なつき戦史室 Sep/29/2024 09:03

クラウゼヴィッツ、加藤秀治郎訳『完訳 戦争論』を読んで

クラウゼヴィッツ、加藤秀治郎訳『完訳 戦争論』上下巻(日本経済新聞出版、二〇二四年)読んだ。

訳の巧拙は問わない。他の人の判定に譲る。いちいち確認していては、いくら経っても最後まで読めないからだ。

もう一点、わたしはクラウゼヴィッツ研究者でもないし、七年戦争やナポレオン戦争にも詳しくない。なので筋の通った文章を書くに知識が足りないので、さしあたり箇条書きで記す。


・既訳よりも比較的読みやすく、通読しやすい。

・そうは言っても戦争に関する素材集なので論旨が理解しにくい。

・上巻は第五編までだが、現代で重要なのは第一編と第二編。それ以降は現代と事情が異なってくる比率が高くなる。

・通して読むと、“流血の覚悟なしに勝利はない”ことを何度も何度も強調して書いている。自戒なのか、警句なのか。著者は、ナポレオン戦争より前の迂回合戦時代を念頭に置いているのだと思うが、再三出くわすので機略戦を批判しているのかと思えてくる。

・戦史について鋭い意見も参考になる。

・西洋戦史を知っていないと全く内容を理解できないだろうし、研究者による参考書を読んで補助線を引いておかないと当惑すること間違いない。

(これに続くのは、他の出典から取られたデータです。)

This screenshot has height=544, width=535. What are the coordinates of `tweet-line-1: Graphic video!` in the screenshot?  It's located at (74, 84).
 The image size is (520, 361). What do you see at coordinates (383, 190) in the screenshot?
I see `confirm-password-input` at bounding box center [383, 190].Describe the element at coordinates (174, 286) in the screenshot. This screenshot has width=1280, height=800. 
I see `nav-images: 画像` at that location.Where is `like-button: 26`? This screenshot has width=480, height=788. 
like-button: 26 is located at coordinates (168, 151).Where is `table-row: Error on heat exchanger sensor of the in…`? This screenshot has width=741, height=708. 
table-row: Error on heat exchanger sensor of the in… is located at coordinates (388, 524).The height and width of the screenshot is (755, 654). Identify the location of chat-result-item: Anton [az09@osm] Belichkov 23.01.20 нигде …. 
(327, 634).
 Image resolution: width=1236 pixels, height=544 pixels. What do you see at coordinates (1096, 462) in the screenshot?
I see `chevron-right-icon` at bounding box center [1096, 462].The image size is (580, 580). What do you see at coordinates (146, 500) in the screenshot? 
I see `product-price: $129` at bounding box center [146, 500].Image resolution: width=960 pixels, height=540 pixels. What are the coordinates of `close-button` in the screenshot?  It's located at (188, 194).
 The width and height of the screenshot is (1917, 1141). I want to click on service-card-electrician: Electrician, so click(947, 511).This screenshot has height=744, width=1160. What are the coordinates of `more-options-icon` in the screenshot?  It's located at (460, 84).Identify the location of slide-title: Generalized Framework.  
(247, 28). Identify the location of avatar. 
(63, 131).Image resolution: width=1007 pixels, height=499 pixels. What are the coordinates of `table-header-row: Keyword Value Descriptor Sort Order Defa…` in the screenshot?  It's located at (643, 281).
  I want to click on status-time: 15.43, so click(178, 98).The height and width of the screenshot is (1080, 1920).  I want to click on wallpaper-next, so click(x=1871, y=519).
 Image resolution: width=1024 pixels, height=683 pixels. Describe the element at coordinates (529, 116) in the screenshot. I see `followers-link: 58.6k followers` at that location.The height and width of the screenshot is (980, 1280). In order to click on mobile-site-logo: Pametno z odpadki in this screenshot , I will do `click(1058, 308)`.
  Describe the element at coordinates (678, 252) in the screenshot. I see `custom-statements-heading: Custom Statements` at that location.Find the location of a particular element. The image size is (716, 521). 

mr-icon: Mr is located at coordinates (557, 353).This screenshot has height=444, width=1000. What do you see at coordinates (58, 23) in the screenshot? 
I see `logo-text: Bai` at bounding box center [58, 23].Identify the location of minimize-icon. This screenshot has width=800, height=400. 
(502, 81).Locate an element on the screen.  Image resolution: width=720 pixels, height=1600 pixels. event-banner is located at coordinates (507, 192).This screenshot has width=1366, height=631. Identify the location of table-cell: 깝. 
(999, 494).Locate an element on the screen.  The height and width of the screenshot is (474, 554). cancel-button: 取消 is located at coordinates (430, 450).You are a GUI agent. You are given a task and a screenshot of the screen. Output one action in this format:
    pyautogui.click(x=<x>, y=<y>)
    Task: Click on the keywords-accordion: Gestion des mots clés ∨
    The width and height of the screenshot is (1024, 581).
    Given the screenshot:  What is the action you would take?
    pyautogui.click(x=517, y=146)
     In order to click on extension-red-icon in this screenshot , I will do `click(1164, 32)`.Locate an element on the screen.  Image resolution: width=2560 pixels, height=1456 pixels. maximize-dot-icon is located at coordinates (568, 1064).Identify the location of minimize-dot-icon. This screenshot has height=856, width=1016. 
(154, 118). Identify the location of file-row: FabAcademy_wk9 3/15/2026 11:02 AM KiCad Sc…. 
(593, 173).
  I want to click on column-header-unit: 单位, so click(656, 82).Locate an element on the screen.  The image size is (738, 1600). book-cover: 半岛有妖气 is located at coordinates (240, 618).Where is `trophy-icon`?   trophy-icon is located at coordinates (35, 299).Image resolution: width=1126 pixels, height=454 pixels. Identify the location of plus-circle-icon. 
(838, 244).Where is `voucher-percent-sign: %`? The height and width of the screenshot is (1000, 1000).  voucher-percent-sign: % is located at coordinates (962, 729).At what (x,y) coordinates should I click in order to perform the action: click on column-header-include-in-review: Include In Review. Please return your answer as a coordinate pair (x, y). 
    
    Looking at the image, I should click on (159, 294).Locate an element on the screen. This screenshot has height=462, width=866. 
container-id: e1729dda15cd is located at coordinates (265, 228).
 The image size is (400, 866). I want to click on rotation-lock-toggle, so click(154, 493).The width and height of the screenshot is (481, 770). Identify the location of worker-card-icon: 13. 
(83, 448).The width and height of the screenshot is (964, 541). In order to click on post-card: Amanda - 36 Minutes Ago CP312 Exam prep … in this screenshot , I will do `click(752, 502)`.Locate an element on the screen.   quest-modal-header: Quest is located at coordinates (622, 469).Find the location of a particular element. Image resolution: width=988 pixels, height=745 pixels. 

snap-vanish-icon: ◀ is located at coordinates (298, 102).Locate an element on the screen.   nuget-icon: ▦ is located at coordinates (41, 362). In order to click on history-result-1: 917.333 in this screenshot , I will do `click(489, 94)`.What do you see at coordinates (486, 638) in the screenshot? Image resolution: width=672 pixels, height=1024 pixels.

・マイケル・ハワードは『クラウゼヴィッツ「戦争論」の思想』でこう述べている(同書一一五~一一六頁)。「とくに『戦争論』の提言、すなわち最終編の第八編である「戦争計画」で軍事行動に関して具体的に行っている提言は、クラウゼヴィッツが第六編で防御に関して深く考える中で導き出した原則と照らし合わせることで、はじめて理解できるものだ。クラウゼヴィッツは第六編で非常に包括的な考察を行ったため、続く第七編「攻撃」では新たに付け加えることがほとんどなかった。」

・ハワードが重要と言う第六編 防御はあまりにも眠気を誘い、理解するのが難しかった。戦術次元のことが多くなるので当時の戦争を詳しく知っていないとさらに難しい。

・第六編 最終章からいきなり目覚めたかのような書きぶりに変わったのには驚いた。前述のハワードの意見もなるほどと思う。第六編の最初の数章を書き直して未完のままなのだろうか。

・第七編、第八編は覚醒後の書き方のように感じる。政治と戦争の関わりをハッキリと自覚して書かれてある。


さいごに。上下巻通読してわたしには抄訳版で十分だなとわかった。レクラム版の加藤訳を出してくれたらうれしい。

戦争論を通読してみようと思ったのは、エミール・シンプソン(吉田朋正訳)の『21世紀の戦争と政治』でクラウゼヴィッツ戦争論が枠組みの深いところで援用されていて、疑問点があったためで、年内にはこちらの感想を上げたい。本当に名著なのでおススメする。ただ、川村康之『60分で名著解読クラウゼヴィッツ「戦争論」』ぐらいは読んでないと混乱するかもしれない。